A Utah man has been charged with carrying a weapon on an airplane and assault with a deadly weapon after holding a razor to the throat of the passenger sitting next to him, federal prosecutors said this week.
The encounter was the latest example of unruly behavior that law enforcement officials say has become more common in the skies as air traffic resumes after a major drop due to the coronavirus pandemic.
The man, Merrill Darrell Fackrell, 41, of Syracuse, Utah, was on a JetBlue flight from New York’s Kennedy International Airport to Salt Lake City on Monday when he put his hand in front of the woman’s video screen sitting next to him. and told him to pause his movie, prosecutors said.
The woman took off her headphones and realized that Mr Fackrell was holding what appeared to be a knife – it was later identified as a wooden-handled razor with a one- to two-inch blade – a few centimeters from his throat, according to a statement released Wednesday by the U.S. Attorney’s Office for Utah.
Mr Fackrell, who was sitting on the window seat, then got up and started shouting: “She will be fine” and “Nobody has to worry”, according to a complaint filed on Tuesday with the U.S. District Court in Utah. He also told the woman’s husband, who was sitting in the aisle seat, to “get out of there,” punctuating the request for an expletive state and billing for documents.
The woman’s husband went to the front of the plane to find a flight attendant, and the woman ‘rushed’ down the aisle to escape as Mr Fackrell tried to futile to stop him by grabbing his shoulder, according to the complaint.
A passenger who saw the encounter managed to persuade Mr Fackrell to place the razor on the seat next to him, according to the charging documents. The passenger then grabbed the razor before sitting next to Mr Fackrell for the rest of the flight, according to the complaint.
According to the complaint, Mr Fackrell, who had “a long and varied conversation” with the woman before the encounter, consumed “several” alcoholic beverages.
A listed attorney for Mr. Fackrell, L. Clark Donaldson, did not immediately return phone and email messages Thursday.
The charges against Mr Fackrell came as airline crews continued to face an unusually high number of disruptions since the start of the pandemic. In 2019, 146 investigations were opened for indiscipline on planes. As of Nov. 1, there had been 767 such investigations in 2022, according to data from the Federal Aviation Administration.

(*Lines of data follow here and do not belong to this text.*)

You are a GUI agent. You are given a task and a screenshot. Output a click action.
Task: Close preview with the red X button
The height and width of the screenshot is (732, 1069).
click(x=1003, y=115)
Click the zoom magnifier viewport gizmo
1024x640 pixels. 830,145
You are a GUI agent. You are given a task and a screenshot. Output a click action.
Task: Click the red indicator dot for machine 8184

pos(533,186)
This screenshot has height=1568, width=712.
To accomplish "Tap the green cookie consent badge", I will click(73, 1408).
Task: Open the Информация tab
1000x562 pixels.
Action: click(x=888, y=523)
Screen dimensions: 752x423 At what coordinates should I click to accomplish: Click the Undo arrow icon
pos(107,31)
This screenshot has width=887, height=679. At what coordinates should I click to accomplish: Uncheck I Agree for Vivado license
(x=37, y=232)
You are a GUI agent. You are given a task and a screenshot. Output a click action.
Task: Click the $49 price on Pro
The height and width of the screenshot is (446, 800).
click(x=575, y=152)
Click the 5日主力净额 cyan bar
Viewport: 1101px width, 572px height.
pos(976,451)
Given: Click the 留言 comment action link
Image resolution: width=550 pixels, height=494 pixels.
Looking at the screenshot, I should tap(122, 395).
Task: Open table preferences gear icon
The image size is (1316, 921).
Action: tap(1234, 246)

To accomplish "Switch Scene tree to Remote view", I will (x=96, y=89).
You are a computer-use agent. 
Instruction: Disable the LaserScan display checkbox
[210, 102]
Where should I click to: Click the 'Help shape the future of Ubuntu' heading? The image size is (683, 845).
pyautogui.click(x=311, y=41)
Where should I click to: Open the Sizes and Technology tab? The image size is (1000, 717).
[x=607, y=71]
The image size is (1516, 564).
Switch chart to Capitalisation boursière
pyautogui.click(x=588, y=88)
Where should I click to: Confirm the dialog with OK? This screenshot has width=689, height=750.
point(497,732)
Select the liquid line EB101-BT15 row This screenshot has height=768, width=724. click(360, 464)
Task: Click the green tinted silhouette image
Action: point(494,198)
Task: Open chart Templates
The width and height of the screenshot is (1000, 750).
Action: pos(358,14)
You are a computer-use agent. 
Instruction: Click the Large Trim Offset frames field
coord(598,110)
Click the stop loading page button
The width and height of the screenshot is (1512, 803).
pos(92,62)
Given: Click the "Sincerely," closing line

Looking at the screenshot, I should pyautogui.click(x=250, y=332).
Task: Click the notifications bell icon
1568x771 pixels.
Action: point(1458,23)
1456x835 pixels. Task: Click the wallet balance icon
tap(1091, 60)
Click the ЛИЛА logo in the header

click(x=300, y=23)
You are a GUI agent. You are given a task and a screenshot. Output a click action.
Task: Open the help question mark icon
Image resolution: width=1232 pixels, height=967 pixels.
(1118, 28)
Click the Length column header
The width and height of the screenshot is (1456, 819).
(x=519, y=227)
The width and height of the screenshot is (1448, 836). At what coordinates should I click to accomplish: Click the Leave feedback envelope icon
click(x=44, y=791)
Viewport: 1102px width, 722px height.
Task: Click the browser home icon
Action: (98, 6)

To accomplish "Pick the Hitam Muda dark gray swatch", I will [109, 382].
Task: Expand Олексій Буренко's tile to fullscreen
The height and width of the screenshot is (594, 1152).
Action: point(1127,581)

In September, a California man was charged with interfering with flight crew members after he was caught on camera punching an American Airlines flight attendant on a flight from Mexico to Los Angeles, said the Ministry of Justice. In May, a woman who repeatedly punched a Southwest Airlines flight attendant last year, causing her face to bleed and chipping three of her teeth, was sentenced to 15 months in federal prison, prosecutors said.
On Thursday, it was not immediately clear how Mr Fackrell was able to get the razor onto the plane. The Transportation Security Administration, which has authority over passenger security and screening at US airports, said in a statement it was working with federal prosecutors, the Federal Bureau of Investigation and Salt Lake City police on the case. by Mr. Fackrell.
The agency is “introducing new X-ray technology to more airports to improve our ability to better detect objects such as the one used in this incident,” the statement said. “We commend the actions of the flight attendants and other passengers on this flight.”